Conducting User Interviews

One of the most important things you can do to improve your product and develop your roadmap is to talk to your users. You should be talking to your users as early as possible, gathering feedback, and iterating your product based off the feedback.

You want to dig out true user motivations and needs. This means you shuold ignore compliments and fluff. True motivation will lie in their actions, concrete things your users have done in the past, such as the way they use your product.

You want to avoid talking about your idea, and you want to get as specific as possible. Also avoid talking too much in general, you're interview them, not the other way around.

Here are some great questions you can start with:

  1. What is the hardest part about doing (insert problem you're solving)?
  2. What don't you like about what you've tried in the past?
  3. Can you tell me about the last time you tried to (insert problem you're solving)?
  4. Why was doing that so hard? What about the process, specifically, was the worst?

Some questions you should avoid:

  1. Do you think X is a good idea?
  2. Would you buy a product that (insert solution you're trying to create)?

As an example, let's have a look at DropBox.

According to the founder, Drew Houston, he initally formed the idea during his time at MIT. At MIT, he worked on lots of projects with classmates, and working on projects with classmates meant that it was tricky to sync files and keep revisions updated.

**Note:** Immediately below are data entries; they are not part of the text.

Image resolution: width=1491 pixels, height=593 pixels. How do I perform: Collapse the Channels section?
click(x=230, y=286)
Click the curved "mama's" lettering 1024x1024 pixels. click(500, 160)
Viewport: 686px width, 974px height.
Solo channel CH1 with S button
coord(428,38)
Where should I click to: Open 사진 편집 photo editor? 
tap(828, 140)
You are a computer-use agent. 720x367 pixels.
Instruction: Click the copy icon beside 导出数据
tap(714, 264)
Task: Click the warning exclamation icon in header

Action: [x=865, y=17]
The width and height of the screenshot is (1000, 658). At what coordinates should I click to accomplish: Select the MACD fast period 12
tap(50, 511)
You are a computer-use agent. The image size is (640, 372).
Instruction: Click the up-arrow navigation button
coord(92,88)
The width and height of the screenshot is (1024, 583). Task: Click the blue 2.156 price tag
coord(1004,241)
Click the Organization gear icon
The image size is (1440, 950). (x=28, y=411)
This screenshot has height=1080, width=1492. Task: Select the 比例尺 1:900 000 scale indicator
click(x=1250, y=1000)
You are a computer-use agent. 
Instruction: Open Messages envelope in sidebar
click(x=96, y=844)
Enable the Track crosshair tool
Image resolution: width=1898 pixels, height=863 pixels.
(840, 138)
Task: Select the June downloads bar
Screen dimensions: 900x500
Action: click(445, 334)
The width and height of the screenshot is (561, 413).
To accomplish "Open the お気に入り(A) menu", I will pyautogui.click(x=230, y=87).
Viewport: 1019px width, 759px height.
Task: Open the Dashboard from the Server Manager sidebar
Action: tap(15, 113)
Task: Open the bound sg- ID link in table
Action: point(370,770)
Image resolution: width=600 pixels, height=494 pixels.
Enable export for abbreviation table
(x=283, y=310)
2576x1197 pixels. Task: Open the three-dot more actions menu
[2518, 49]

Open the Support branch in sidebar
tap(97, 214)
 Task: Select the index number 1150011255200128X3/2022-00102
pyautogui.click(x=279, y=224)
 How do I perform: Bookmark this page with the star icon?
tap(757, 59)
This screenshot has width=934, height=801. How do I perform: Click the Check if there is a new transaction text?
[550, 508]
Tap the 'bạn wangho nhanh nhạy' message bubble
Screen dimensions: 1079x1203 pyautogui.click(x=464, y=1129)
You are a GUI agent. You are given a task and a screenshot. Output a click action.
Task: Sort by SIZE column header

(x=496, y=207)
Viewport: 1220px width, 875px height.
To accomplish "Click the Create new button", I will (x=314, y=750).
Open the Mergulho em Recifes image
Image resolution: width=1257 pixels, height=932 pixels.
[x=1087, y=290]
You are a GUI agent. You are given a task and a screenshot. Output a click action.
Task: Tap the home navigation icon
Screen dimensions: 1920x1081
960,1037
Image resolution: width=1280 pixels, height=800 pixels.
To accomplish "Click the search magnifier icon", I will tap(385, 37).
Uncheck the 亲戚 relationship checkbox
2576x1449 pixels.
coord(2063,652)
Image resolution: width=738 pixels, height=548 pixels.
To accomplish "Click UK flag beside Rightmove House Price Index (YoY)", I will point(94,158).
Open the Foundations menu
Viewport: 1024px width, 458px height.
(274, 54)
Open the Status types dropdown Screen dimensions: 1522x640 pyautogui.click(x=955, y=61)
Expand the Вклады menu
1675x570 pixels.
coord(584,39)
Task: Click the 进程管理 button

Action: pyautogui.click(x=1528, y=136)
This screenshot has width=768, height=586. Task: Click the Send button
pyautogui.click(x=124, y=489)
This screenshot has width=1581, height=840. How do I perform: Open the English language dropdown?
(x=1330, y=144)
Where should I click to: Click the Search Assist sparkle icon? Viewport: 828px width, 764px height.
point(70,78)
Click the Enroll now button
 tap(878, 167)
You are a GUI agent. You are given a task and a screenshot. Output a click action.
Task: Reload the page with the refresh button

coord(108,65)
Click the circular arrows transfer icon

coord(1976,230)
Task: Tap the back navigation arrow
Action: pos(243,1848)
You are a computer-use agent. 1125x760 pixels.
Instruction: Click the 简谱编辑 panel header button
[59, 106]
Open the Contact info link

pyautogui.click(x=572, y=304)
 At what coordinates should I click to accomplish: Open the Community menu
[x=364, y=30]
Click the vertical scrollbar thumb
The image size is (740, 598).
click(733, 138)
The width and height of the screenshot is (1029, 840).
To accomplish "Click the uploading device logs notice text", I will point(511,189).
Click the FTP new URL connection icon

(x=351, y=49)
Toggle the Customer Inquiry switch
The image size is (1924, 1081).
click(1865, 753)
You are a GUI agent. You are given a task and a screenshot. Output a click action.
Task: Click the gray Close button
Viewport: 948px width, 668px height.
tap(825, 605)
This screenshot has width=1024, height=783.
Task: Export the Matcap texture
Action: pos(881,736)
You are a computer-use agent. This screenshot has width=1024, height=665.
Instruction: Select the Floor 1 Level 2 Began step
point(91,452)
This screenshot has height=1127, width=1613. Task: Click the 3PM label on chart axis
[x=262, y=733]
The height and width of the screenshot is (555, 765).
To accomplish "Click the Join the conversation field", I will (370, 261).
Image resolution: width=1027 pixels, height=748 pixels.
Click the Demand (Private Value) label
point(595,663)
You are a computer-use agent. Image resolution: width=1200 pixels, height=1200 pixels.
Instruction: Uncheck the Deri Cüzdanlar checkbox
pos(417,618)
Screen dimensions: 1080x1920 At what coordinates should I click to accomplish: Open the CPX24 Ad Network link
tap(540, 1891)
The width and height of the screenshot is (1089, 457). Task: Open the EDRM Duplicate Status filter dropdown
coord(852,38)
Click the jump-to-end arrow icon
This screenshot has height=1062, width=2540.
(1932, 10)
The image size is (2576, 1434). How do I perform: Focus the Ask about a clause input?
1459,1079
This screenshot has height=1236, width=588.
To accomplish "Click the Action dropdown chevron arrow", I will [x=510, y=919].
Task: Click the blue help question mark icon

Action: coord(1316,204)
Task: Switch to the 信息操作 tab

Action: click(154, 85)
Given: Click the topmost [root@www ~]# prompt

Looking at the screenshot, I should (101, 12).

Let's fit this into the user interview questions.

  1. What is the hardest part about working on group projects? It's really hard to sync files and share them with classmates, especially with so many revisions.
  2. What don't you like about what you've tried in the past? Emailing each other back and forth gets super disorganized.
  3. Can you tell me about the last time you tried to work on group projects? A couple of weeks ago. I worked on a lab where we had to keep sending our paper back and forth.
  4. Why was doing that so hard? What about the process, specifically, was the worst? I kept losing track of revisions, and would end up working on the wrong files.